Start of Dataset records
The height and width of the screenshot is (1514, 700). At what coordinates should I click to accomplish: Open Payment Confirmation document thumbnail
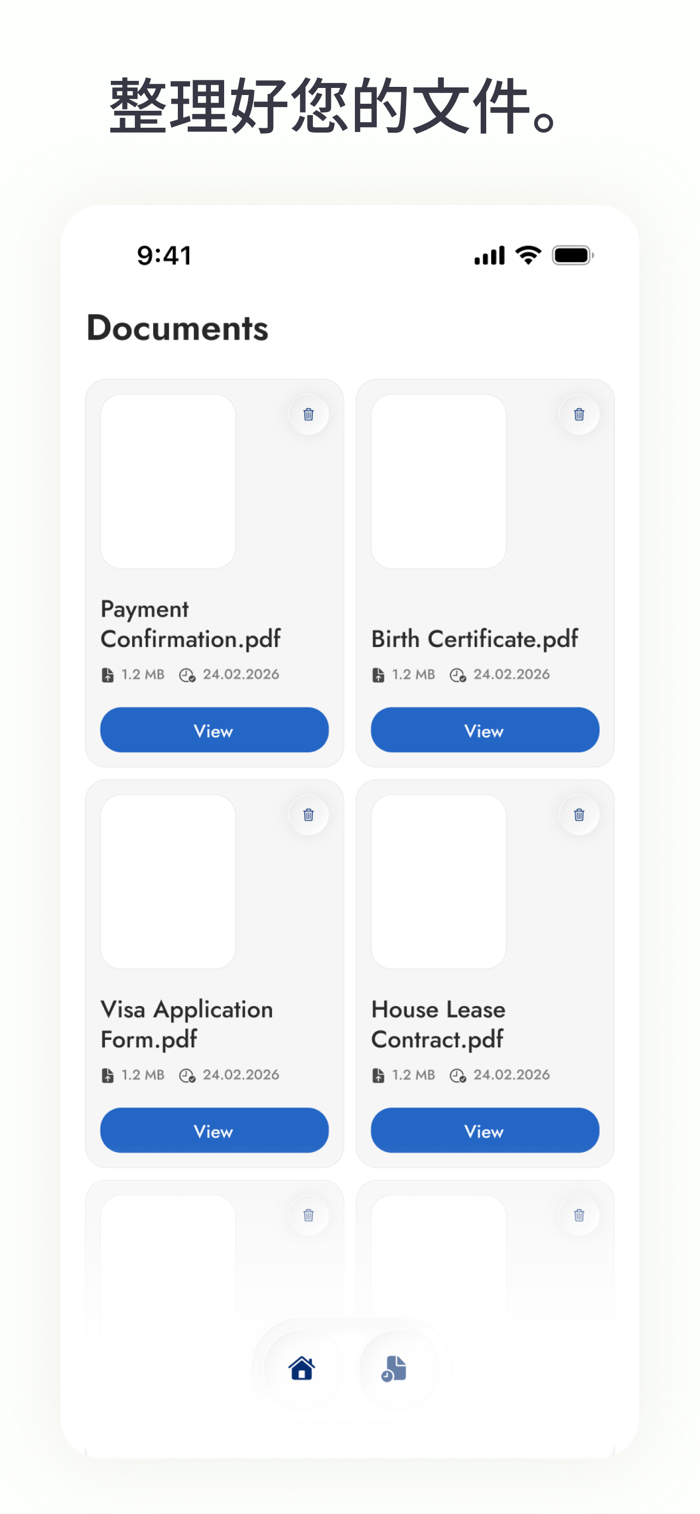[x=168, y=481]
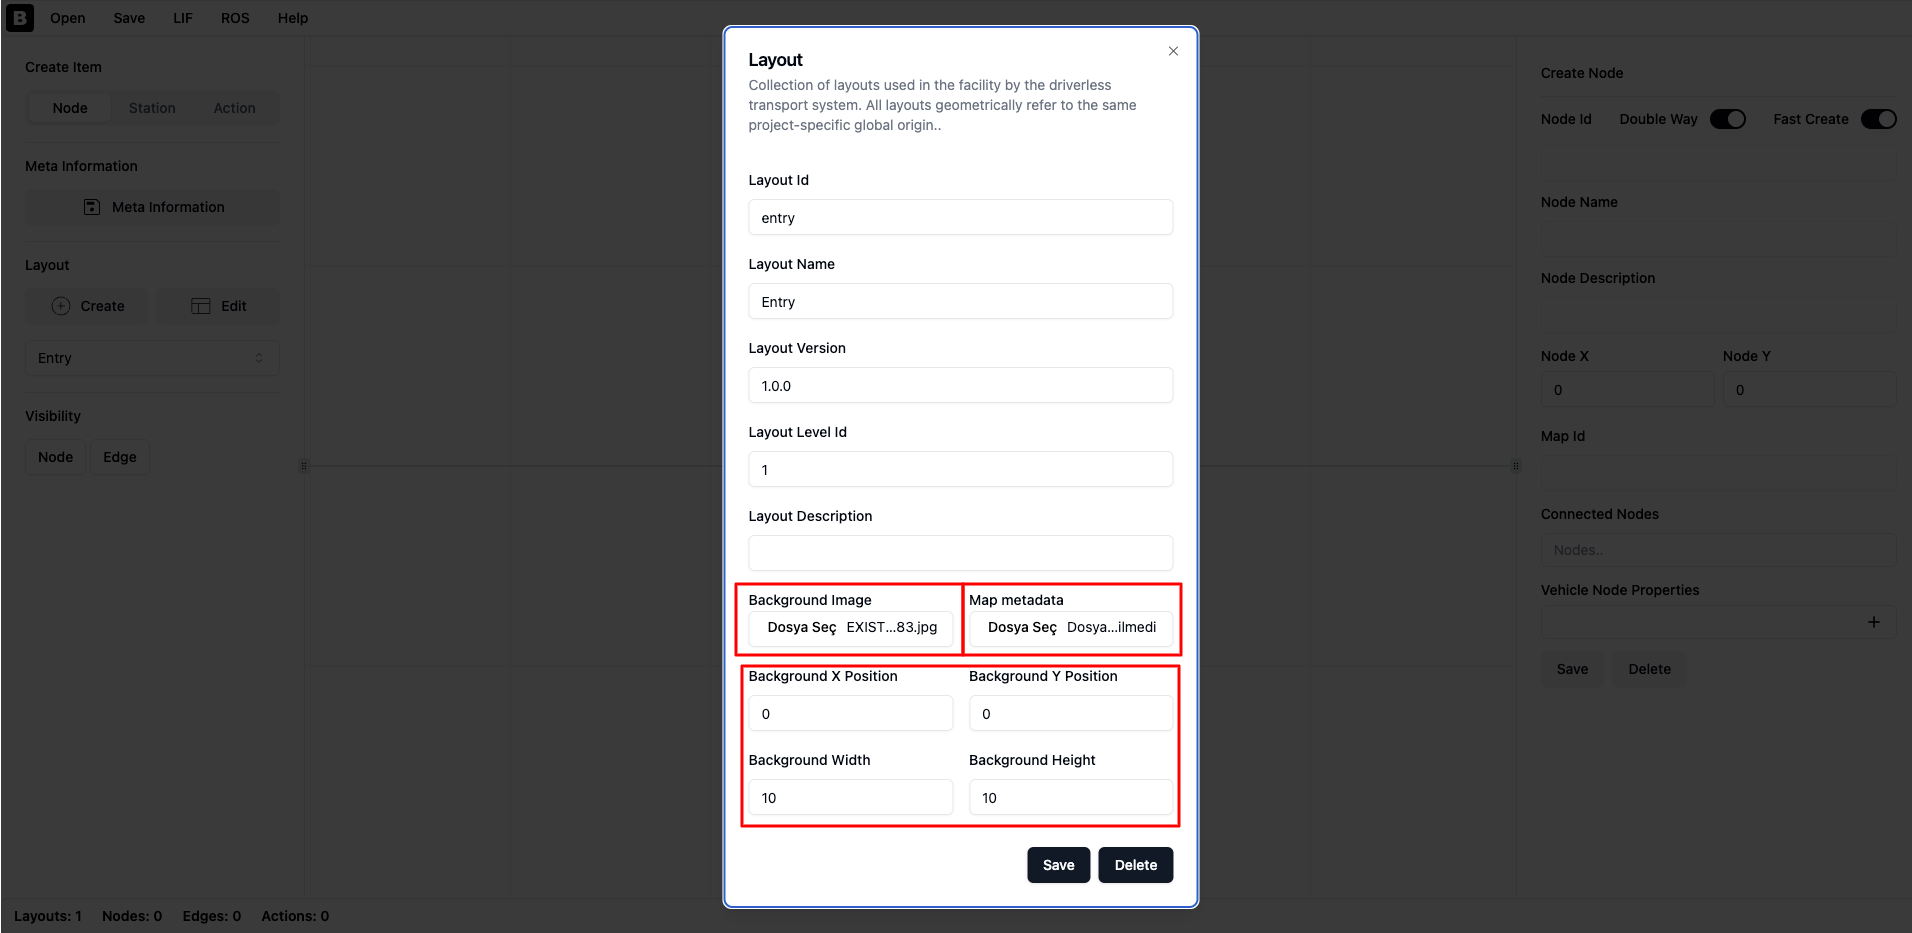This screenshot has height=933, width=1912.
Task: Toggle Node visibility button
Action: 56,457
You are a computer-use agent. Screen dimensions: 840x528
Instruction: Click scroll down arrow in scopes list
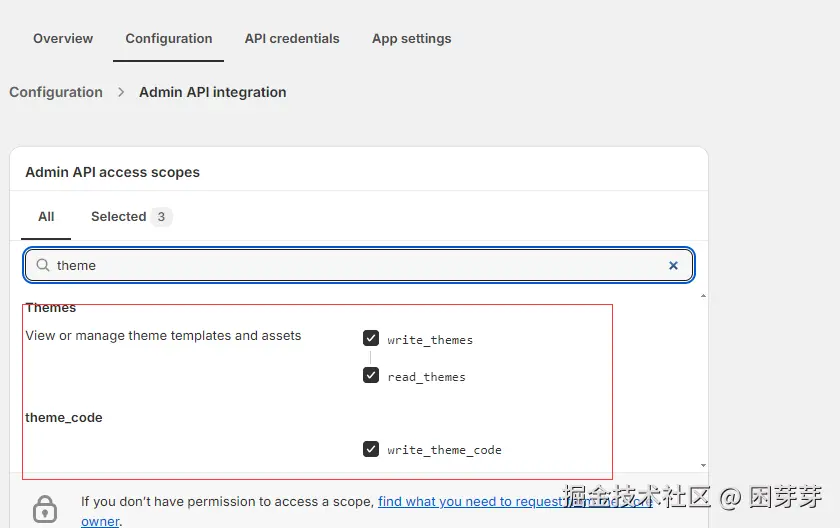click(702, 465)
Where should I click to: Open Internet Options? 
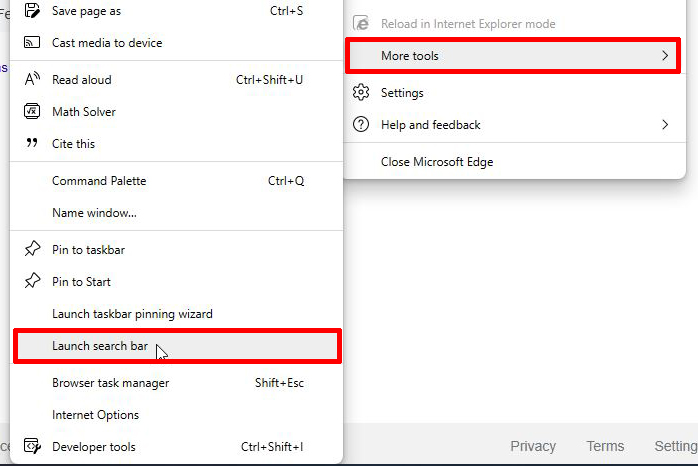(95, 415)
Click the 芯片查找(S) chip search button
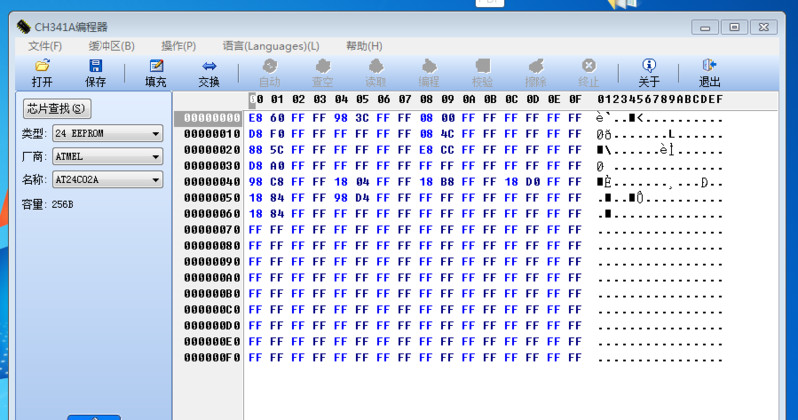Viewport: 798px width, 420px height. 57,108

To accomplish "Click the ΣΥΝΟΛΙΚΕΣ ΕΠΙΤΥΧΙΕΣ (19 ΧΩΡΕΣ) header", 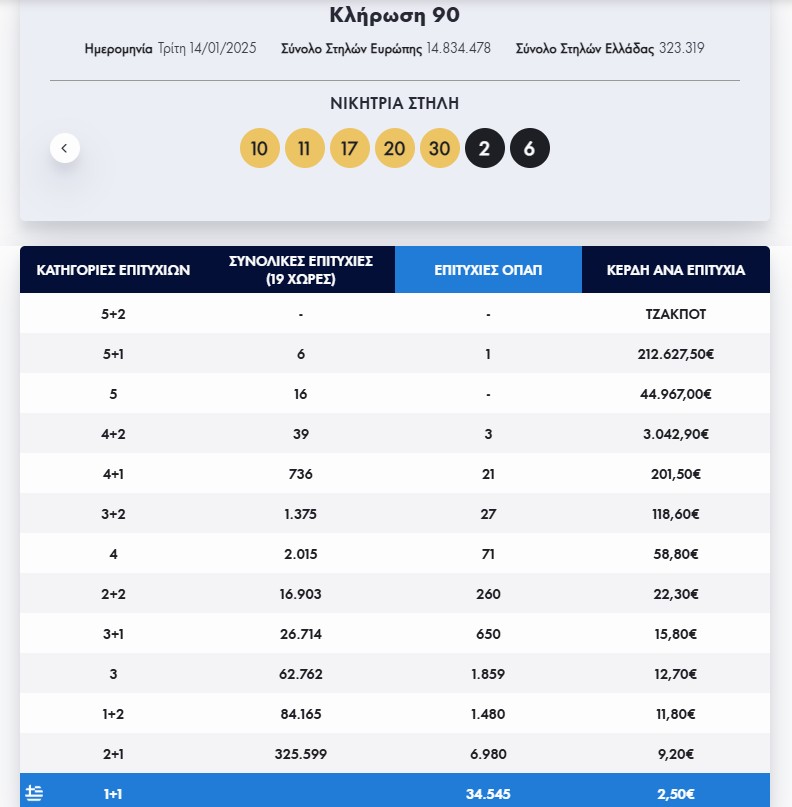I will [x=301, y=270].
End of Dataset records
Start of Dataset records
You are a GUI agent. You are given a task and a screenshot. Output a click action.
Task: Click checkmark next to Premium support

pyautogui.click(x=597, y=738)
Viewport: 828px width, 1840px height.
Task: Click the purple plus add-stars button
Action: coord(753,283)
End of Dataset records
# Work instructions
When the string "agent" appears in a line of the records above, that line is to be copied.

# Answer to this problem
You are a computer-use agent. Screen dimensions: 840x528
You are a GUI agent. You are given a task and a screenshot. Output a click action.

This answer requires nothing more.